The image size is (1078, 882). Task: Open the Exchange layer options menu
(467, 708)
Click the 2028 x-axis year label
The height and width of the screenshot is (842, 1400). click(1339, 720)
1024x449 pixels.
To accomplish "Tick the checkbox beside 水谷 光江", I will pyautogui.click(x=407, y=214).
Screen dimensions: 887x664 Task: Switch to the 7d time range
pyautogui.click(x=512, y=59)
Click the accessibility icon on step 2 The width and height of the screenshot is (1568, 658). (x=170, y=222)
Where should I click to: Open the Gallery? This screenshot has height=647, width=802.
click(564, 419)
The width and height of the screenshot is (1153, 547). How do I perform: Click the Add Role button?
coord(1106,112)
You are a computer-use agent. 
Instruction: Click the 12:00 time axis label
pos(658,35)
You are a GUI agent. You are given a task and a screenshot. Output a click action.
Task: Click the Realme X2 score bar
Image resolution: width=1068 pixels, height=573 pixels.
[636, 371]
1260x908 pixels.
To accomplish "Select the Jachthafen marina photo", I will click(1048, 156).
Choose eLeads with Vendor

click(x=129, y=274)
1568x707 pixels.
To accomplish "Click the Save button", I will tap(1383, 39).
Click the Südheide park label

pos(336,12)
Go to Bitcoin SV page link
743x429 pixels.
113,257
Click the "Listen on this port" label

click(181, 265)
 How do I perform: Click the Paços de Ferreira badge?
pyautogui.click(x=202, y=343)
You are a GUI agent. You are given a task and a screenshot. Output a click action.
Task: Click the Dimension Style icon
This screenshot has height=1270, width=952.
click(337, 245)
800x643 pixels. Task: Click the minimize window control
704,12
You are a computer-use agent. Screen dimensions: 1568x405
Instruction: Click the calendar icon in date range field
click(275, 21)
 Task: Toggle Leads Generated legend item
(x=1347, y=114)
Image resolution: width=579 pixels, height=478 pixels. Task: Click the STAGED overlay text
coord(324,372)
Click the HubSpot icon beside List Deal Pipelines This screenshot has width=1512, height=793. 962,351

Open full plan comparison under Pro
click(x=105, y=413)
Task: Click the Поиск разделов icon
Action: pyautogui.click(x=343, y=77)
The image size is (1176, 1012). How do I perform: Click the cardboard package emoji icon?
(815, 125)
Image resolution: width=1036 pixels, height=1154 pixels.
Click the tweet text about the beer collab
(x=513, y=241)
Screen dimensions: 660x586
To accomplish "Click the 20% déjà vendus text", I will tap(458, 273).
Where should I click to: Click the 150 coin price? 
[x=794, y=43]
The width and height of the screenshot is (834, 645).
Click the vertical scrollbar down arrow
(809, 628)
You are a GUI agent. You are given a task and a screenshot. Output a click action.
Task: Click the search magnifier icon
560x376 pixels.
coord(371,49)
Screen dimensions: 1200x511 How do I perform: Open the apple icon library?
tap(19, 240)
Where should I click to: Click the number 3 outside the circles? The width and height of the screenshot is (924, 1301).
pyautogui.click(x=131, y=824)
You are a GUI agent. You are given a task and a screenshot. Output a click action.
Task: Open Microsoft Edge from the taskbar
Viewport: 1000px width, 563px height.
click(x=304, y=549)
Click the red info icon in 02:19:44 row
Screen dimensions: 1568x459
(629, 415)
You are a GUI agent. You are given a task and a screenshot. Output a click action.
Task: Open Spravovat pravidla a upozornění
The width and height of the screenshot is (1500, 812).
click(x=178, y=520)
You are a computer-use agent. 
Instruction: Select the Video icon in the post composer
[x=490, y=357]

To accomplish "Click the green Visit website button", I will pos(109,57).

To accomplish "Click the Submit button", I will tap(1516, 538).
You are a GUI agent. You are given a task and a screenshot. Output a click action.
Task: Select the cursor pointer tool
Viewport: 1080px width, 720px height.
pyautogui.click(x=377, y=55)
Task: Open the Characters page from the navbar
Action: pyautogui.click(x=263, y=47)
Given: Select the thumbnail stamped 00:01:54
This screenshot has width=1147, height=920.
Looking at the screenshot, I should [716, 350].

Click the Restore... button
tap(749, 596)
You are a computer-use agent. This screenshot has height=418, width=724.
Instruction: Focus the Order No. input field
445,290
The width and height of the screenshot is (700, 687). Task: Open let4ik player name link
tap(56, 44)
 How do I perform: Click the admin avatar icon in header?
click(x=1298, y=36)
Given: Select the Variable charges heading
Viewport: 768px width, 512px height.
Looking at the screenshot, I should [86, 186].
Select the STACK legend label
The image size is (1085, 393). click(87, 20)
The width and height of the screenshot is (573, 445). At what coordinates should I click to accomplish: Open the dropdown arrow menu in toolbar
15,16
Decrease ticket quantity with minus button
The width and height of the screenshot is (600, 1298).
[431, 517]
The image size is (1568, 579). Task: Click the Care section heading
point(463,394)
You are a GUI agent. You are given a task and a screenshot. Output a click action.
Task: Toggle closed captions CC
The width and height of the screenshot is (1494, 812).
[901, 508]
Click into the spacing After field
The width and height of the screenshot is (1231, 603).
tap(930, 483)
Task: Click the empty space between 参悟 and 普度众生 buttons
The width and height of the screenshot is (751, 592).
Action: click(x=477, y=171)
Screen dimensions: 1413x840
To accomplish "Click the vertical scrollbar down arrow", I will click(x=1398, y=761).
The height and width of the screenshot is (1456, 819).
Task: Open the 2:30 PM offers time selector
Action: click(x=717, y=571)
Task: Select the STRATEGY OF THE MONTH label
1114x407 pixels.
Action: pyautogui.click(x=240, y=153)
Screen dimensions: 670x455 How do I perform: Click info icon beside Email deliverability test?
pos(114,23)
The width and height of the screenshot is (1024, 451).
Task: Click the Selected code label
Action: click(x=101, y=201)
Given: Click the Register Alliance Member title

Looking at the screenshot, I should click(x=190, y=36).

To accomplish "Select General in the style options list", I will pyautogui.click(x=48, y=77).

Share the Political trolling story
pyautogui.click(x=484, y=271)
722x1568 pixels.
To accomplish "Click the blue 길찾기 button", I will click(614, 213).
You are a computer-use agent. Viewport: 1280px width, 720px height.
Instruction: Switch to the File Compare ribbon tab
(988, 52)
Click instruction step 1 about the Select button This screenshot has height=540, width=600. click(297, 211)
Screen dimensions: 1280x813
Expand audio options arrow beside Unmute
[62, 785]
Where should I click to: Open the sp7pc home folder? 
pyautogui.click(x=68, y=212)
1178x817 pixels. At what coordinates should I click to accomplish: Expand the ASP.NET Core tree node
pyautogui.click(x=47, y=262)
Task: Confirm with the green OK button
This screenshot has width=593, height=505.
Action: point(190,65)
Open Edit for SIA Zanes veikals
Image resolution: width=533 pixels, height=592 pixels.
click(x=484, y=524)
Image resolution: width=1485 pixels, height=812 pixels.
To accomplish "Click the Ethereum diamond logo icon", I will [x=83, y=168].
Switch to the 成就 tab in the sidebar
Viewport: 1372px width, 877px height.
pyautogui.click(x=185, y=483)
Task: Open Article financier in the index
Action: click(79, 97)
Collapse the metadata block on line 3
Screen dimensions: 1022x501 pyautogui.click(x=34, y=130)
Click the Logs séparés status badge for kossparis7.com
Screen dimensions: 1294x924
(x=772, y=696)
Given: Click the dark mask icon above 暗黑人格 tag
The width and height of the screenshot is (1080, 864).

※ ※ ※

Looking at each line of the material above, tally those that hold the string "step" and give only the total.

2